--- PASSAGE SHOWN ---

Association Analysis

Module(s): panoply_association

This module performs association analysis to identify differential markers for classes of interest using a moderated t-test (for binary classes) or F-test (for categorical multi-level classes). The significant markers are then ranked using a combination of p-values and variable importance in accurate classifiers.

Classes used for the analysis are derived from the annotations provided in the groups file, as long as each level in a class has at least 3 samples.

ssGSEA Analysis

Module(s): panoply_accumulate, panoply_ssgsea

ssGSEA is performed on the contrast values (i.e. coefficients of a limma linear model) for all marker features. This analysis is scattered across the results from every class of interest.

Interactive Report

Module(s): panoply_association_report

This module creates an interactive R Markdown report of the GSEA results of the panoply_association module. For each class, for each contrast, an interactive volcano plot shows the Normalized Enrichment Score (NES) vs -log10 of the FDR value for each database pathway analyzed.

--- PROVIDED MATERIAL ---

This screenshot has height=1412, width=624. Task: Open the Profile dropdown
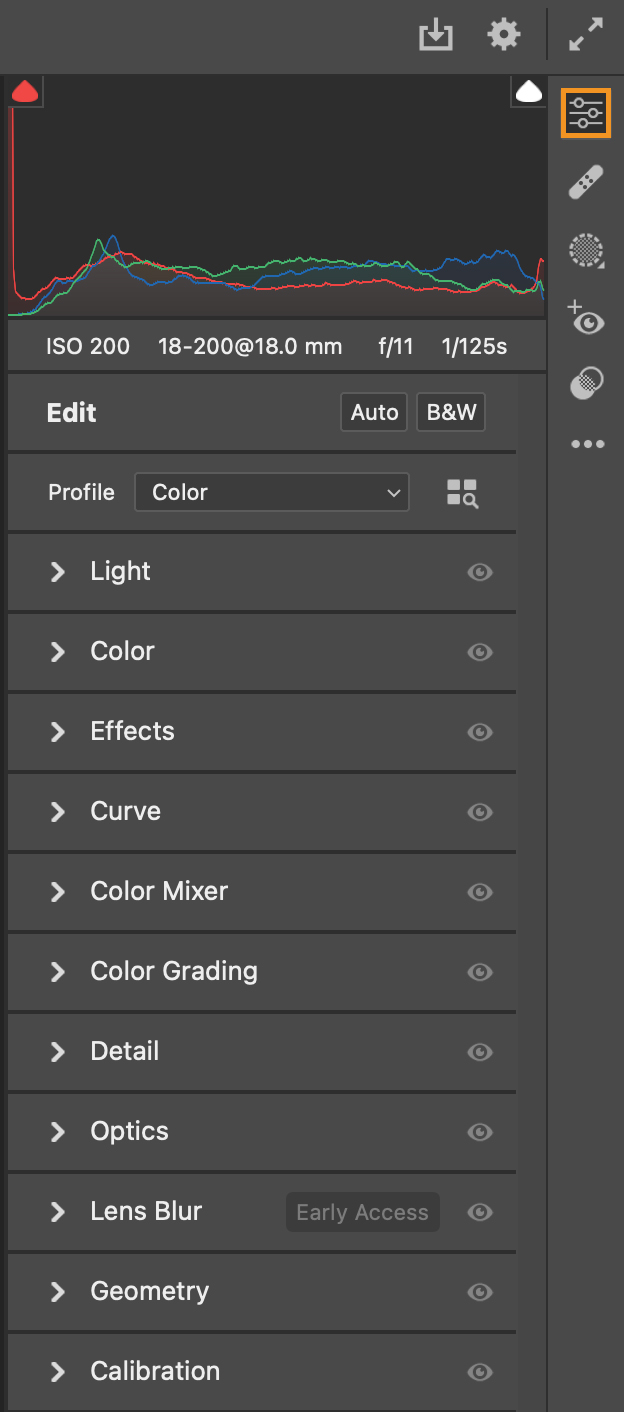[x=271, y=492]
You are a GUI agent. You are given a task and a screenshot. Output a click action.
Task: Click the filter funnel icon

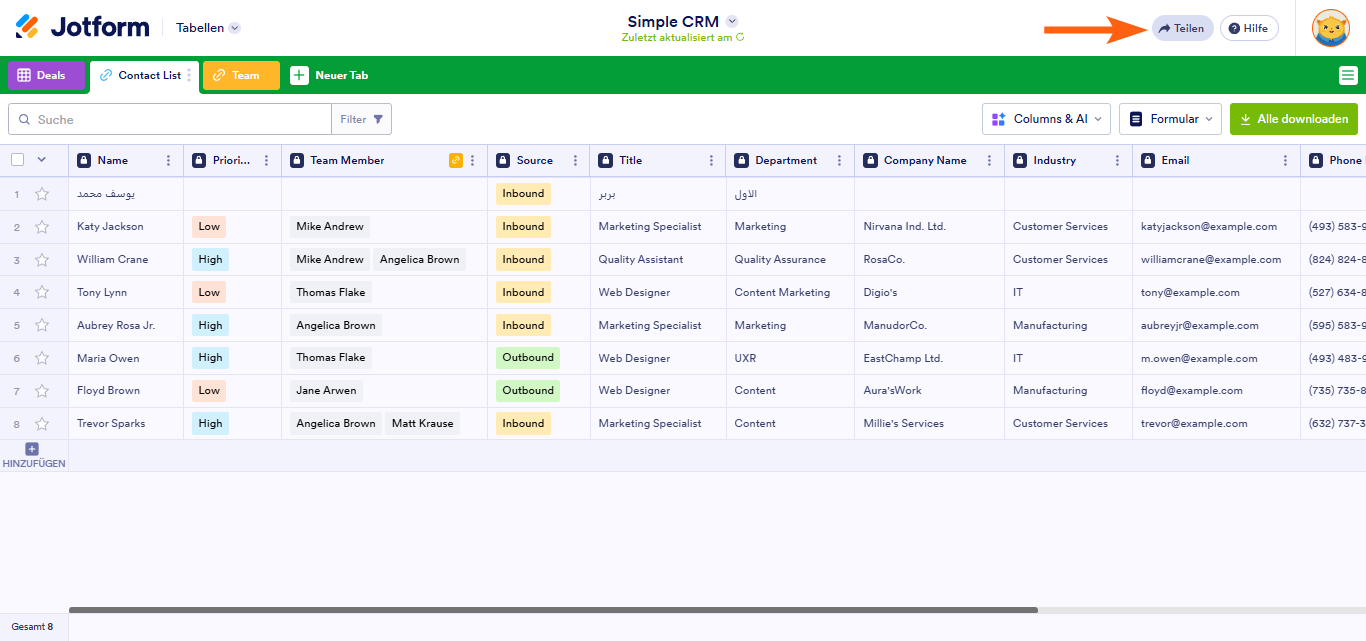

---

WHAT YOU WILL DO - According to the module descriptions, why does the association analysis use a moderated t-test in some cases and an F-test in others? Answer in one to three sentences. The listing comes from a separate source.

RIGHT ANSWER - The choice depends on the type of class being analyzed. A moderated t-test is used for binary classes, while an F-test is used for categorical classes with multiple levels.